== REQUIREMENT ==
Could you copy all of the records below exactly as they appear?

== SOURCE DATA ==
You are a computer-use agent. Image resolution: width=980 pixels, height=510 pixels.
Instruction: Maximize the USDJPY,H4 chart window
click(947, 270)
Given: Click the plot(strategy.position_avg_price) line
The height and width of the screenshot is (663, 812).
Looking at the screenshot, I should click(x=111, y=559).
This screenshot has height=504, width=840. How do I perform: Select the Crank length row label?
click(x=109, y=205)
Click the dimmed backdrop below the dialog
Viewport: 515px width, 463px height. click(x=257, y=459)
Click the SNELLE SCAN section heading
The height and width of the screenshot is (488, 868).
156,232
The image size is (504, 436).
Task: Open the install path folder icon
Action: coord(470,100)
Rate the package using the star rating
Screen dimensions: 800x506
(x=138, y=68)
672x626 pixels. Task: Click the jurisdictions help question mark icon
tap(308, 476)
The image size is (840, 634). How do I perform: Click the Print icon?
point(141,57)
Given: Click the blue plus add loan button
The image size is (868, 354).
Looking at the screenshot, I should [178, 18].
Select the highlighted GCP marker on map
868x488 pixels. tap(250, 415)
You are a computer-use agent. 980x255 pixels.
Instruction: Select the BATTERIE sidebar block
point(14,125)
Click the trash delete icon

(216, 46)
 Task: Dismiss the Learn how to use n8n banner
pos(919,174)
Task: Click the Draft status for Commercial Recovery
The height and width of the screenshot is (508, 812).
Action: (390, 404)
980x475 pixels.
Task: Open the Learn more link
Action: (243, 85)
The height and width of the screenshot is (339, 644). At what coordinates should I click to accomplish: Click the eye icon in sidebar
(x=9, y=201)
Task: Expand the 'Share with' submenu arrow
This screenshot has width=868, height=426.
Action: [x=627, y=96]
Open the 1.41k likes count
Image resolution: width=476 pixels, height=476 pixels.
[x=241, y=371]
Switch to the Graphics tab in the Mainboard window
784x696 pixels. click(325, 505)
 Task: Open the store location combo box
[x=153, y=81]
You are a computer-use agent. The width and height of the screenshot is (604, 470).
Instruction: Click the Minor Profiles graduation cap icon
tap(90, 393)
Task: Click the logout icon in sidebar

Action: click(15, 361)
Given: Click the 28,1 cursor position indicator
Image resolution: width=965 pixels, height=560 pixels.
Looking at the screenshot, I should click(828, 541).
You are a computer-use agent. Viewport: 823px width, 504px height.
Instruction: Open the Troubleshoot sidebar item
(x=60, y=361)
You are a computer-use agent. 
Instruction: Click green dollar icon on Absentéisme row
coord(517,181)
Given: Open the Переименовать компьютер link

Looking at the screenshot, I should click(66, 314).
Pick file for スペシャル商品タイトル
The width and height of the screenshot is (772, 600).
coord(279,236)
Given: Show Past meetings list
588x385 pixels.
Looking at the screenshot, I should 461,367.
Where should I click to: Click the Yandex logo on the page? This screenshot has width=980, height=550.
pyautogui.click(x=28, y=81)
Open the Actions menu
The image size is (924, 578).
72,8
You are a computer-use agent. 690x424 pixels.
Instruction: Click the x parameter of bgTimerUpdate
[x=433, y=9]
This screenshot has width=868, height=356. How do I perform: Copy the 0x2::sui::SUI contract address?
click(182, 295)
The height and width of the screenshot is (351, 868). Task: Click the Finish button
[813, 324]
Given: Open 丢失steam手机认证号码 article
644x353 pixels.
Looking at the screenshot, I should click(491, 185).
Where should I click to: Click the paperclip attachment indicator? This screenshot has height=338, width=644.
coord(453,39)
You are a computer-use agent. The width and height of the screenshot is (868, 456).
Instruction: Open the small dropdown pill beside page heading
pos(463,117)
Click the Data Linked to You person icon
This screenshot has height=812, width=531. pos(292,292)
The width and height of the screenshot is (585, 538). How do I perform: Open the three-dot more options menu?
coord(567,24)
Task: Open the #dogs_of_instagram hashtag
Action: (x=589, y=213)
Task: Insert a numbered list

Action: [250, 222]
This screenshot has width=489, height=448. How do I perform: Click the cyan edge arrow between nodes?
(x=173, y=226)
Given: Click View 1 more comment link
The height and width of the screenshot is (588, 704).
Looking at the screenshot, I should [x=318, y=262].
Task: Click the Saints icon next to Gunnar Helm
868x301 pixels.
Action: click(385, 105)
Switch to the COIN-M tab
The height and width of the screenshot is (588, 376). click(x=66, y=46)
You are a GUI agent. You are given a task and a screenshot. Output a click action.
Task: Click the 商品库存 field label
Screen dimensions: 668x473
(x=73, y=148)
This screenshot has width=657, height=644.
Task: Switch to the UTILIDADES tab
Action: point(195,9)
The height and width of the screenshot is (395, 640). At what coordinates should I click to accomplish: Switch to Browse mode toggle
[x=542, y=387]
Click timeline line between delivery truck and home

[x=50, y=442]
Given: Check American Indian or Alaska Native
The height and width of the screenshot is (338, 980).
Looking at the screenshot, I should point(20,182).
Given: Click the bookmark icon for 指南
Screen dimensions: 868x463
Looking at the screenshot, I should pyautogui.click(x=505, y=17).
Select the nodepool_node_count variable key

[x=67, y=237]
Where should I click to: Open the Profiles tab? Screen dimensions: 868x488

== SOLUTION FOR THIS PROBLEM ==
You are a computer-use agent. Image resolution: width=980 pixels, height=510 pixels.
Instruction: Maximize the USDJPY,H4 chart window
click(947, 270)
Given: Click the plot(strategy.position_avg_price) line
The height and width of the screenshot is (663, 812).
Looking at the screenshot, I should click(x=111, y=559).
This screenshot has height=504, width=840. How do I perform: Select the Crank length row label?
click(x=109, y=205)
Click the dimmed backdrop below the dialog
Viewport: 515px width, 463px height. click(x=257, y=459)
Click the SNELLE SCAN section heading
The height and width of the screenshot is (488, 868).
156,232
The image size is (504, 436).
Task: Open the install path folder icon
Action: coord(470,100)
Rate the package using the star rating
Screen dimensions: 800x506
(x=138, y=68)
672x626 pixels. Task: Click the jurisdictions help question mark icon
tap(308, 476)
The image size is (840, 634). How do I perform: Click the Print icon?
point(141,57)
Given: Click the blue plus add loan button
The image size is (868, 354).
Looking at the screenshot, I should [178, 18].
Select the highlighted GCP marker on map
868x488 pixels. tap(250, 415)
You are a computer-use agent. 980x255 pixels.
Instruction: Select the BATTERIE sidebar block
point(14,125)
Click the trash delete icon

(216, 46)
 Task: Dismiss the Learn how to use n8n banner
pos(919,174)
Task: Click the Draft status for Commercial Recovery
The height and width of the screenshot is (508, 812).
Action: (390, 404)
980x475 pixels.
Task: Open the Learn more link
Action: (243, 85)
The height and width of the screenshot is (339, 644). At what coordinates should I click to accomplish: Click the eye icon in sidebar
(x=9, y=201)
Task: Expand the 'Share with' submenu arrow
This screenshot has width=868, height=426.
Action: [x=627, y=96]
Open the 1.41k likes count
Image resolution: width=476 pixels, height=476 pixels.
[x=241, y=371]
Switch to the Graphics tab in the Mainboard window
784x696 pixels. click(325, 505)
 Task: Open the store location combo box
[x=153, y=81]
You are a computer-use agent. The width and height of the screenshot is (604, 470).
Instruction: Click the Minor Profiles graduation cap icon
tap(90, 393)
Task: Click the logout icon in sidebar

Action: click(15, 361)
Given: Click the 28,1 cursor position indicator
Image resolution: width=965 pixels, height=560 pixels.
Looking at the screenshot, I should click(828, 541).
You are a computer-use agent. Viewport: 823px width, 504px height.
Instruction: Open the Troubleshoot sidebar item
(x=60, y=361)
You are a computer-use agent. 
Instruction: Click green dollar icon on Absentéisme row
coord(517,181)
Given: Open the Переименовать компьютер link

Looking at the screenshot, I should click(66, 314).
Pick file for スペシャル商品タイトル
The width and height of the screenshot is (772, 600).
coord(279,236)
Given: Show Past meetings list
588x385 pixels.
Looking at the screenshot, I should 461,367.
Where should I click to: Click the Yandex logo on the page? This screenshot has width=980, height=550.
pyautogui.click(x=28, y=81)
Open the Actions menu
The image size is (924, 578).
72,8
You are a computer-use agent. 690x424 pixels.
Instruction: Click the x parameter of bgTimerUpdate
[x=433, y=9]
This screenshot has width=868, height=356. How do I perform: Copy the 0x2::sui::SUI contract address?
click(182, 295)
The height and width of the screenshot is (351, 868). Task: Click the Finish button
[813, 324]
Given: Open 丢失steam手机认证号码 article
644x353 pixels.
Looking at the screenshot, I should click(491, 185).
Where should I click to: Click the paperclip attachment indicator? This screenshot has height=338, width=644.
coord(453,39)
You are a computer-use agent. The width and height of the screenshot is (868, 456).
Instruction: Open the small dropdown pill beside page heading
pos(463,117)
Click the Data Linked to You person icon
This screenshot has height=812, width=531. pos(292,292)
The width and height of the screenshot is (585, 538). How do I perform: Open the three-dot more options menu?
coord(567,24)
Task: Open the #dogs_of_instagram hashtag
Action: (x=589, y=213)
Task: Insert a numbered list

Action: [250, 222]
This screenshot has width=489, height=448. How do I perform: Click the cyan edge arrow between nodes?
(x=173, y=226)
Given: Click View 1 more comment link
The height and width of the screenshot is (588, 704).
Looking at the screenshot, I should [x=318, y=262].
Task: Click the Saints icon next to Gunnar Helm
868x301 pixels.
Action: click(385, 105)
Switch to the COIN-M tab
The height and width of the screenshot is (588, 376). click(x=66, y=46)
You are a GUI agent. You are given a task and a screenshot. Output a click action.
Task: Click the 商品库存 field label
Screen dimensions: 668x473
(x=73, y=148)
This screenshot has width=657, height=644.
Task: Switch to the UTILIDADES tab
Action: point(195,9)
The height and width of the screenshot is (395, 640). At what coordinates should I click to accomplish: Switch to Browse mode toggle
[x=542, y=387]
Click timeline line between delivery truck and home

[x=50, y=442]
Given: Check American Indian or Alaska Native
The height and width of the screenshot is (338, 980).
Looking at the screenshot, I should point(20,182).
Given: Click the bookmark icon for 指南
Screen dimensions: 868x463
Looking at the screenshot, I should pyautogui.click(x=505, y=17).
Select the nodepool_node_count variable key

[x=67, y=237]
Where should I click to: Open the Profiles tab? Screen dimensions: 868x488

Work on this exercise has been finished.